Exercise> Those lines of the material below that fall between its first line and the line with "You are a computer-use agent. Viewport: 666px", both included, are to be repeated exactly.

=== Study material ===

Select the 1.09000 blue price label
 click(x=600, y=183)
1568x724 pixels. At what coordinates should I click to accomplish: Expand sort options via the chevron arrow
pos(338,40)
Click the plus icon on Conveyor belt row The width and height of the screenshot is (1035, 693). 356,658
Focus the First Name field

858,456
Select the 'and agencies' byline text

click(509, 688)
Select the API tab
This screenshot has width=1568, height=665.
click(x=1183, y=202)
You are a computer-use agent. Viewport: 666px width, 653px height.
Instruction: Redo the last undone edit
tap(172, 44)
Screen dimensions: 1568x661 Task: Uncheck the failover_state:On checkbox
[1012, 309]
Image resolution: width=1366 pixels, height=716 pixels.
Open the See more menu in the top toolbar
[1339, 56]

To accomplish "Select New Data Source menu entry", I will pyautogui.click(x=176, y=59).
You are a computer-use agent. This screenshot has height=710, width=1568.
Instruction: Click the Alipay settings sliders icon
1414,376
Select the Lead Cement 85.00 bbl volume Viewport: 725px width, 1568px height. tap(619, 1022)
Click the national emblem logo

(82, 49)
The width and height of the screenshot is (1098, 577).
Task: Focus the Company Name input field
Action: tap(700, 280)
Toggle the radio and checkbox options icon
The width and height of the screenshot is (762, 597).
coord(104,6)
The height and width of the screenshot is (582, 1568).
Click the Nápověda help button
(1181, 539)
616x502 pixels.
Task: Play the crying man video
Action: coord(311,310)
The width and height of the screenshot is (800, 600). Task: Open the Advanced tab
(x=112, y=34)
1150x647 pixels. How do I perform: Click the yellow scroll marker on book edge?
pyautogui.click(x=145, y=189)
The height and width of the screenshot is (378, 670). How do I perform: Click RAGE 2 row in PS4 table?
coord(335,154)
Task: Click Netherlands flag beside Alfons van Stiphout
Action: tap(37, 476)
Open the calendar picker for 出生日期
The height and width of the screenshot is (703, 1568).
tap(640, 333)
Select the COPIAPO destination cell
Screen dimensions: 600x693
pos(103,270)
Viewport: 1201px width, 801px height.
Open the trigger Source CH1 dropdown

===

Expected answer>
Select the 1.09000 blue price label
 click(x=600, y=183)
1568x724 pixels. At what coordinates should I click to accomplish: Expand sort options via the chevron arrow
pos(338,40)
Click the plus icon on Conveyor belt row The width and height of the screenshot is (1035, 693). 356,658
Focus the First Name field

858,456
Select the 'and agencies' byline text

click(509, 688)
Select the API tab
This screenshot has width=1568, height=665.
click(x=1183, y=202)
You are a computer-use agent. Viewport: 666px width, 653px height.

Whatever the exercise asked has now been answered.